## WHAT IS BEING ASKED
Without pictures, repeat exactly the lines from the one containing "Контакты (1510, 1358)" through the end of the entries.

## Entries taken from a collection
------

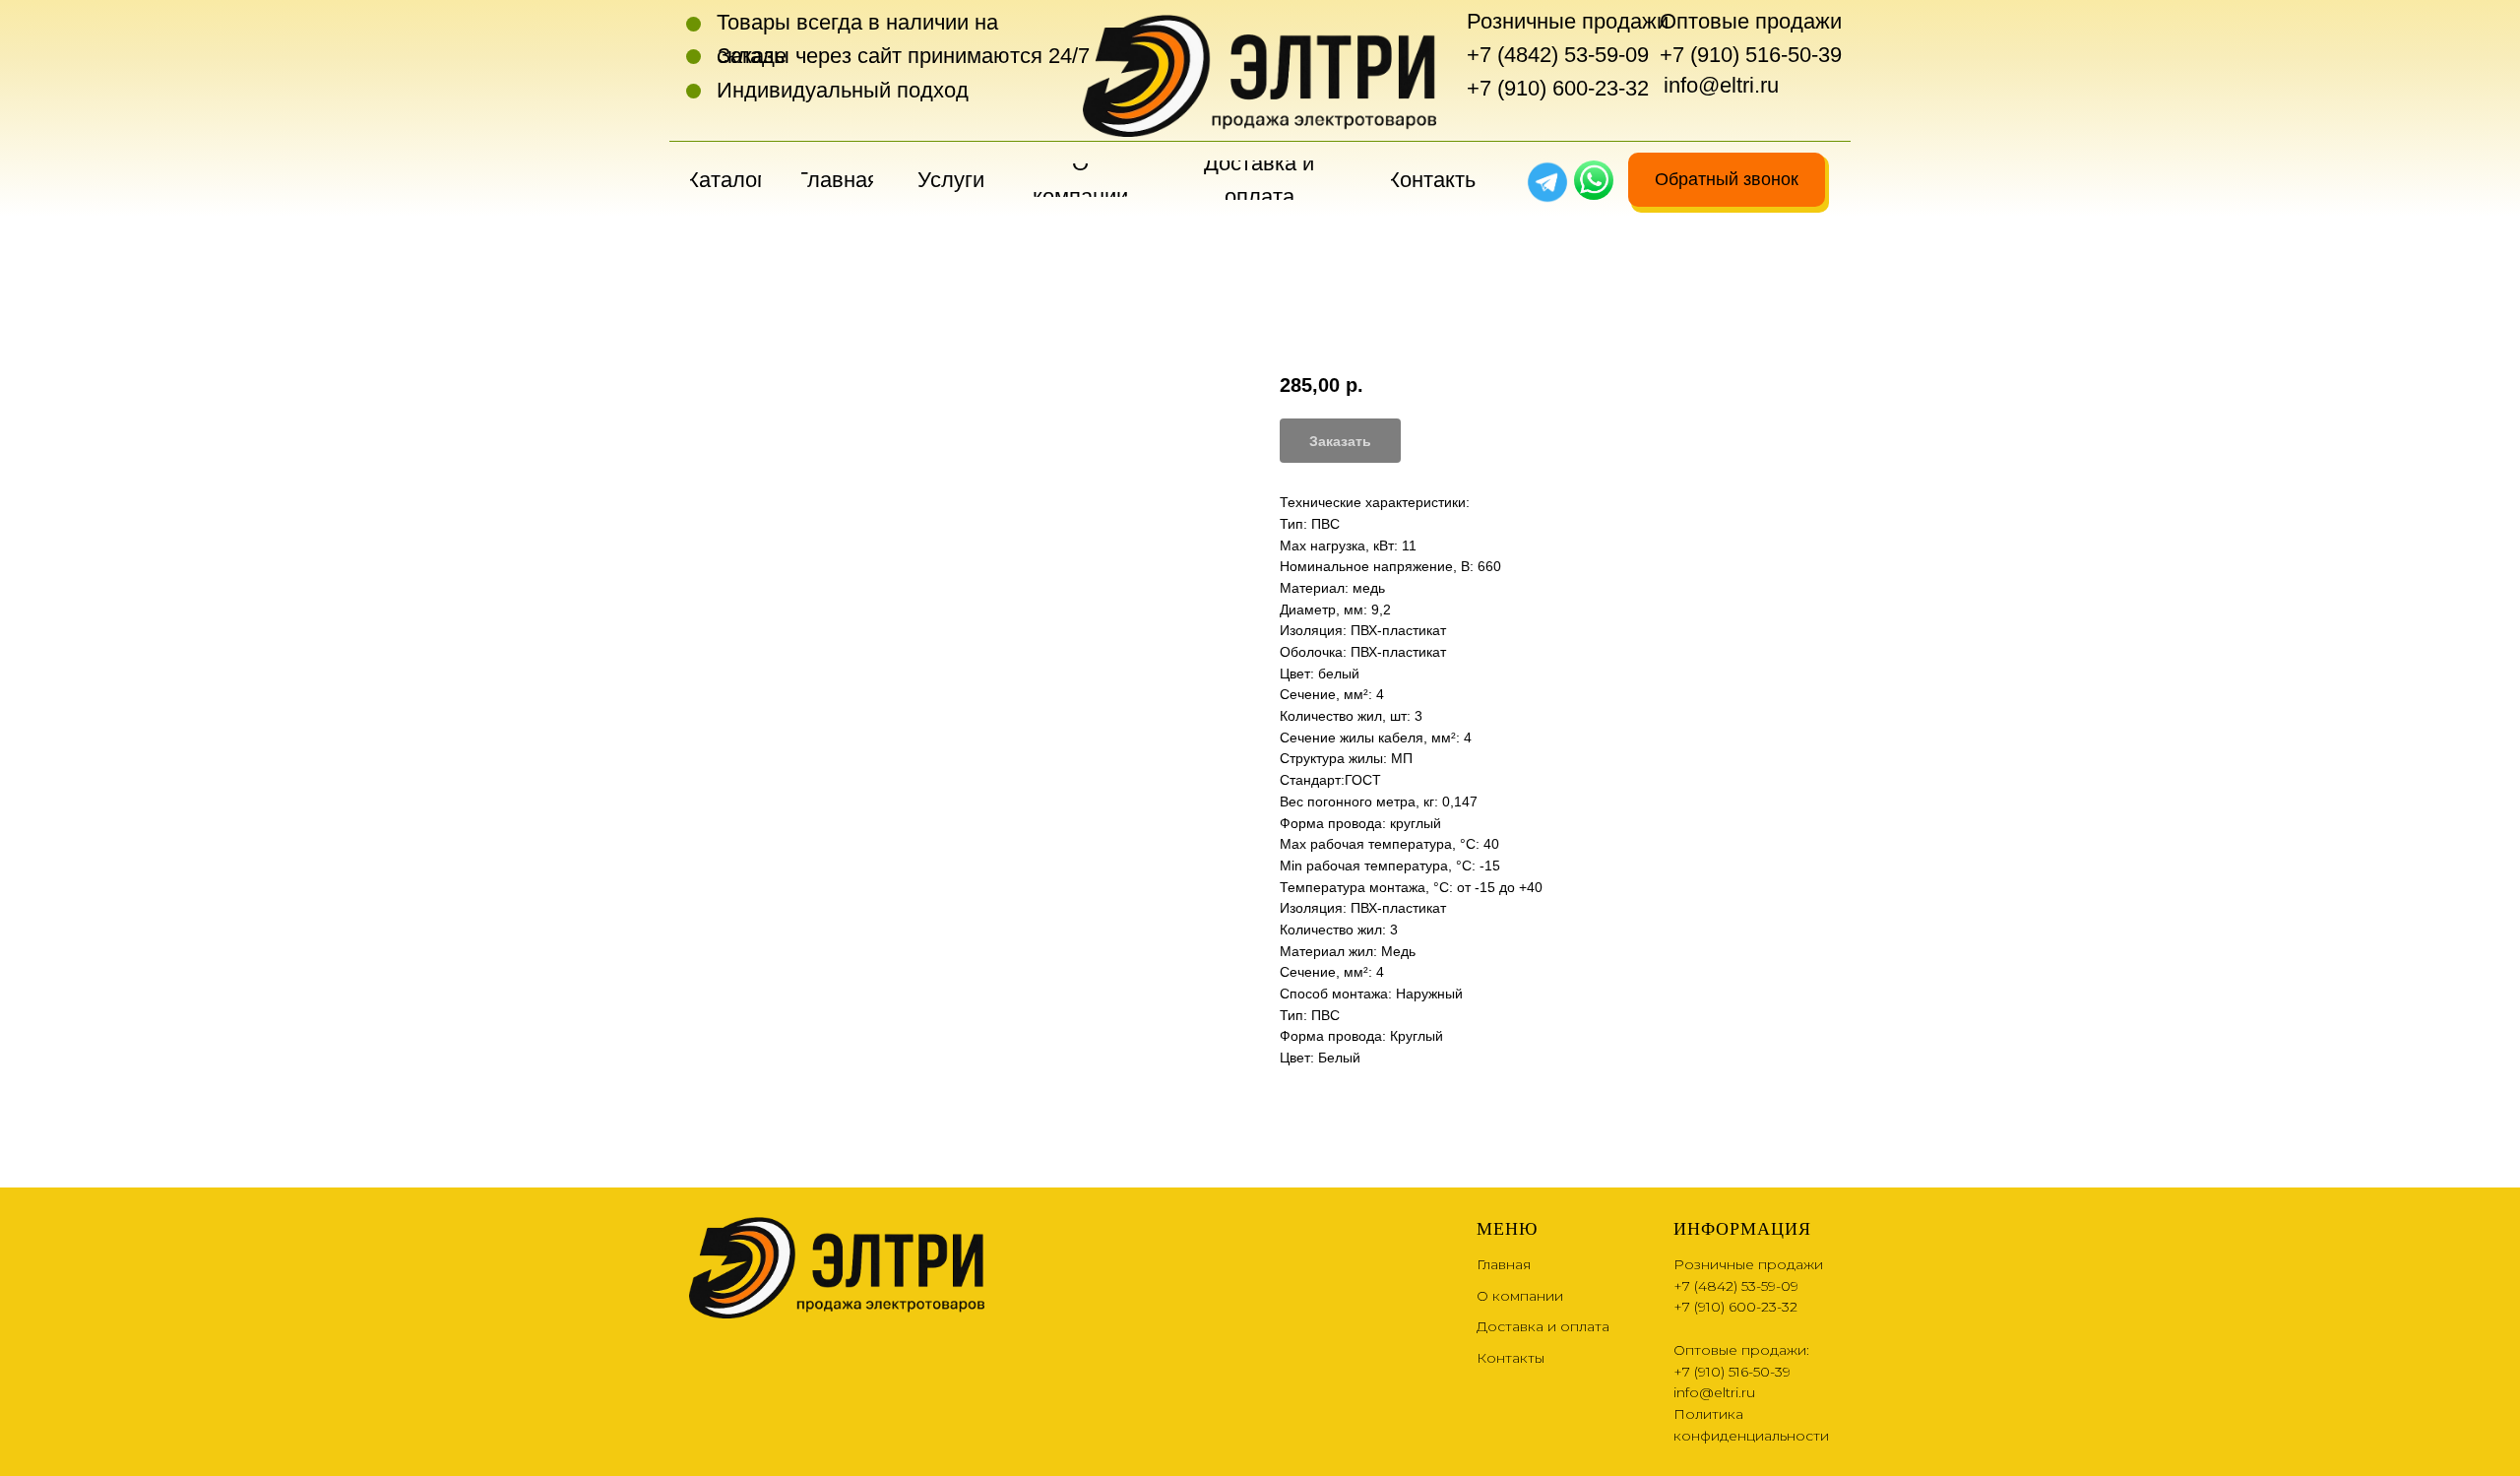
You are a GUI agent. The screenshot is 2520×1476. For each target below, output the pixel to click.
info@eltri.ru (1721, 85)
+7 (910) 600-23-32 (1558, 88)
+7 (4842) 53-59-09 (1558, 54)
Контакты (1510, 1358)
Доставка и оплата (1543, 1326)
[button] (1726, 180)
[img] (1593, 180)
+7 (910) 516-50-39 (1751, 54)
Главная (1504, 1264)
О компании (1520, 1296)
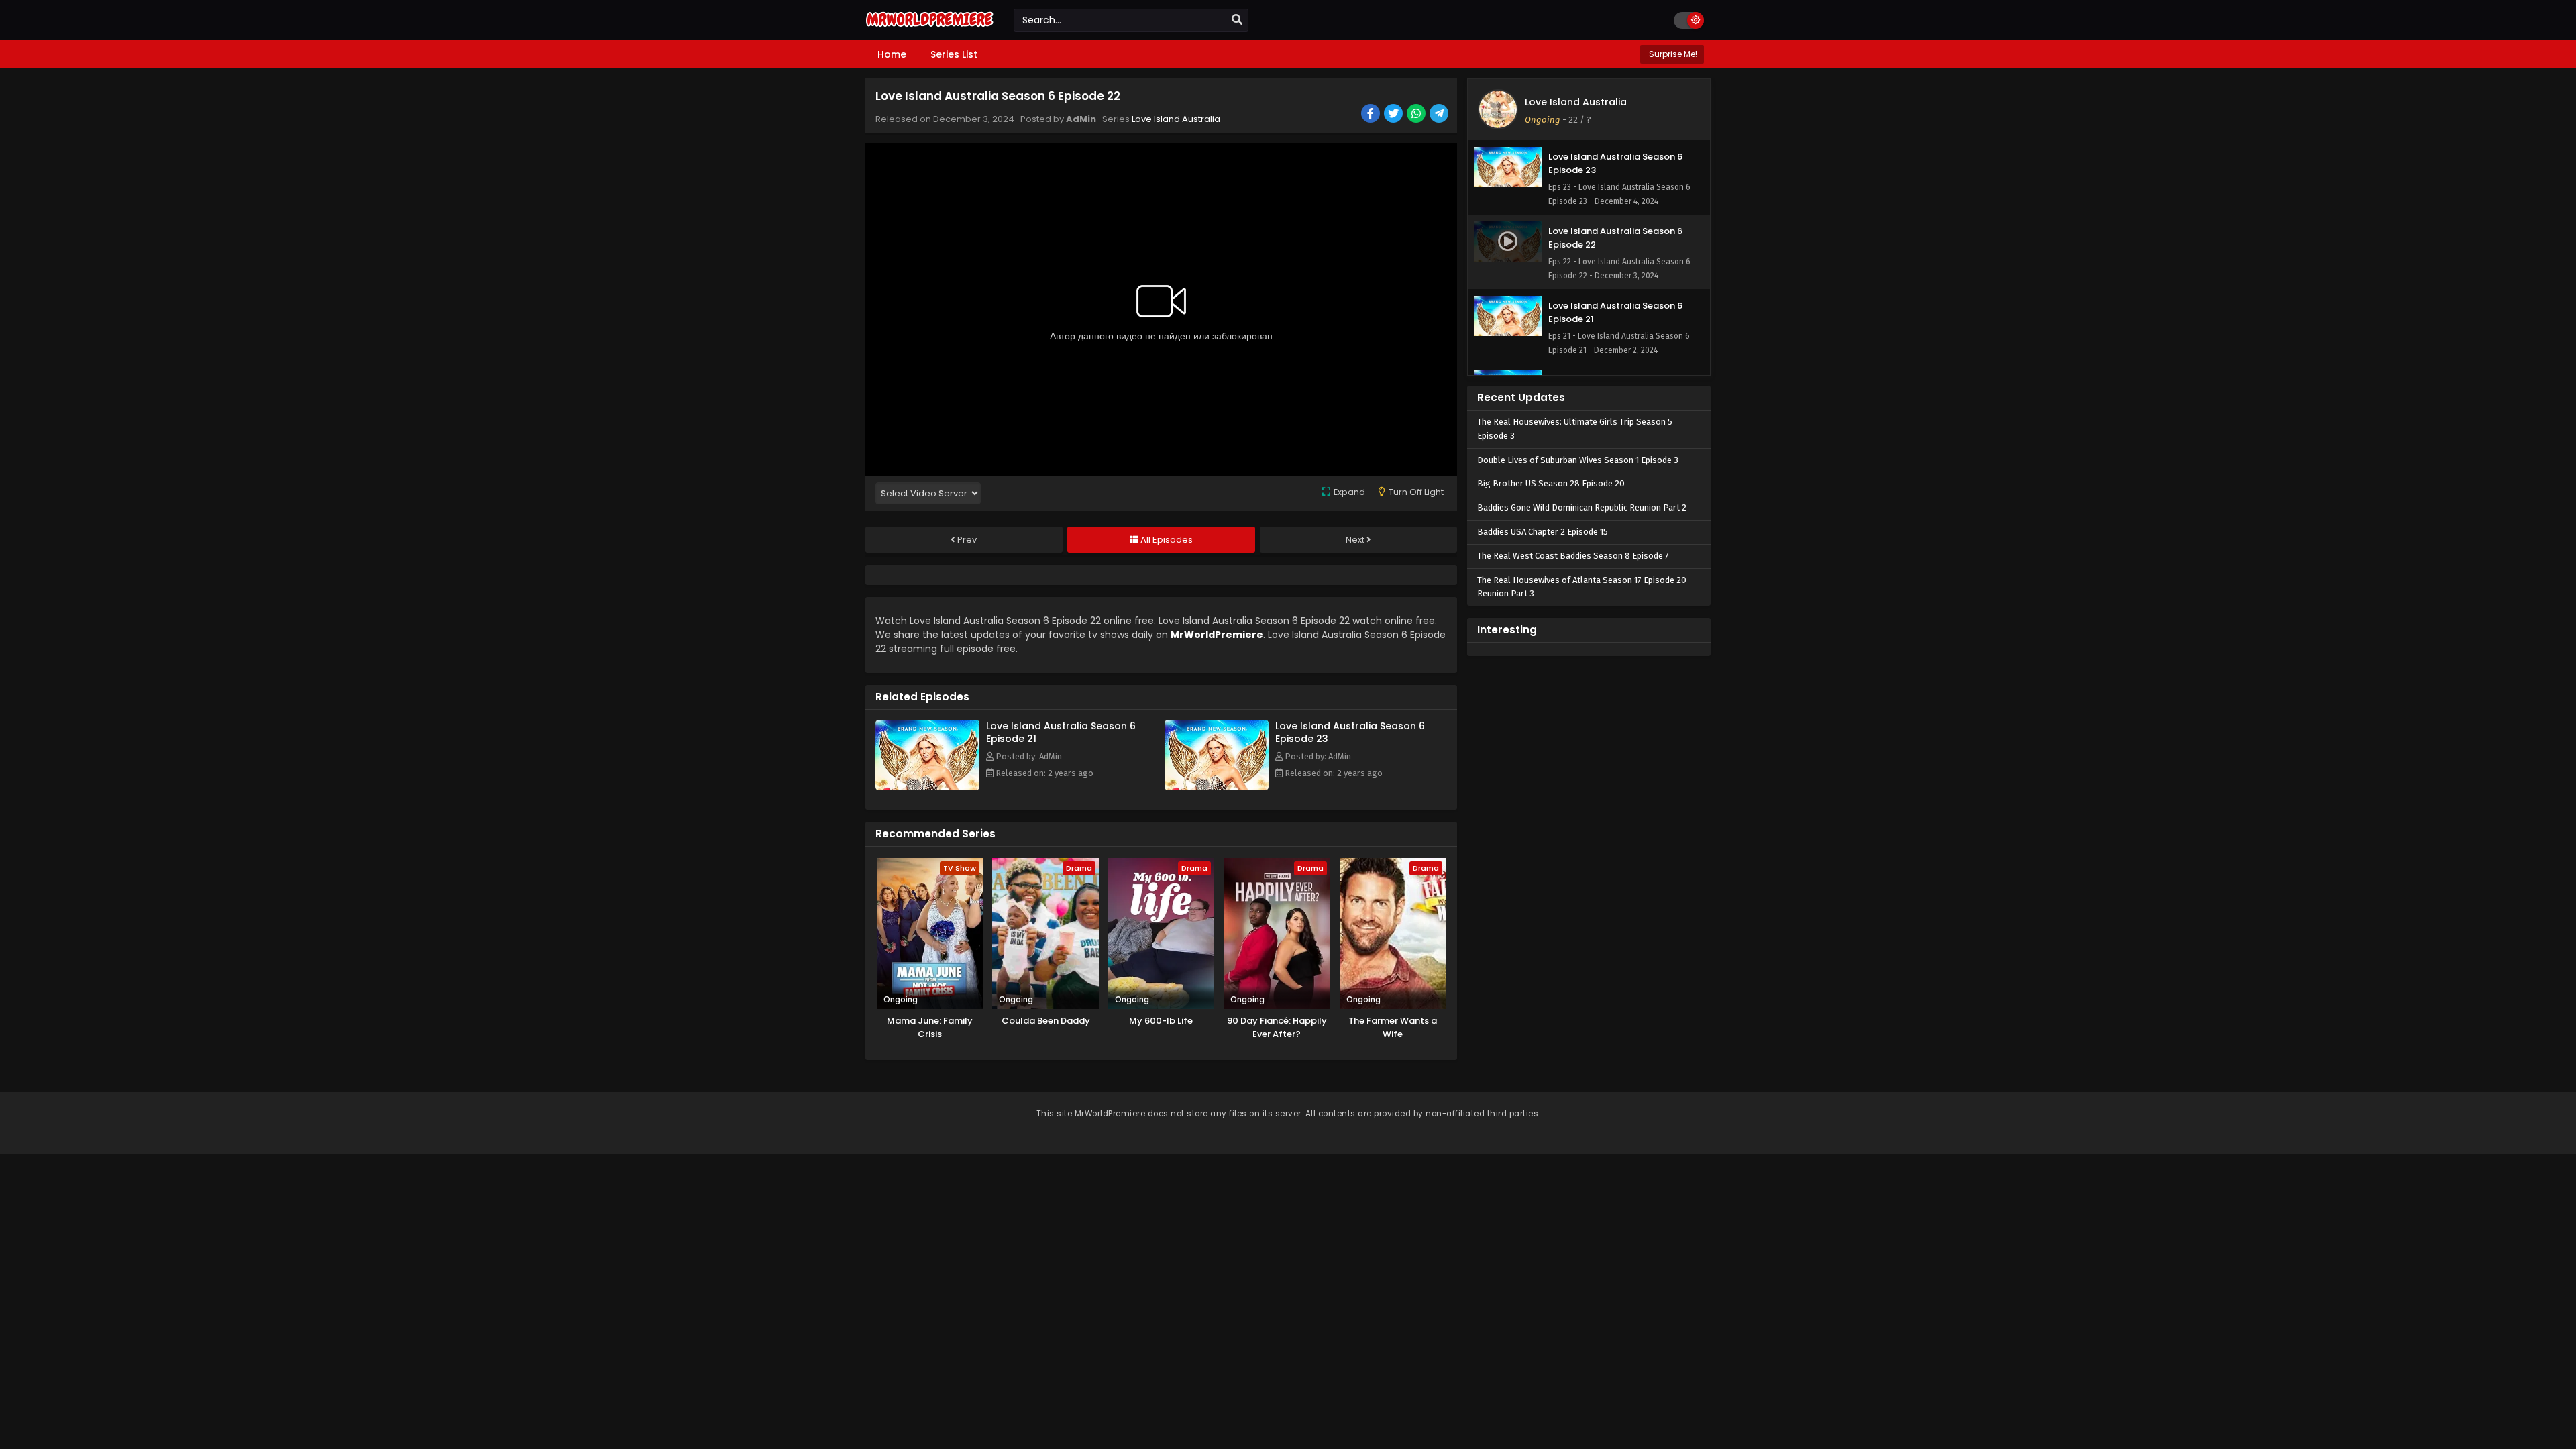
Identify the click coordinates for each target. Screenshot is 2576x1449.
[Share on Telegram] (1440, 114)
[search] (1237, 20)
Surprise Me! (1672, 54)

------

## THE ANSWER
Контакты (1510, 1358)
Доставка и оплата (1543, 1326)
[button] (1726, 180)
[img] (1593, 180)
+7 (910) 516-50-39 (1751, 54)
Главная (1504, 1264)
О компании (1520, 1296)
Identify the click coordinates for each target. Screenshot is 2576x1449.
[Share on Telegram] (1440, 114)
[search] (1237, 20)
Surprise Me! (1672, 54)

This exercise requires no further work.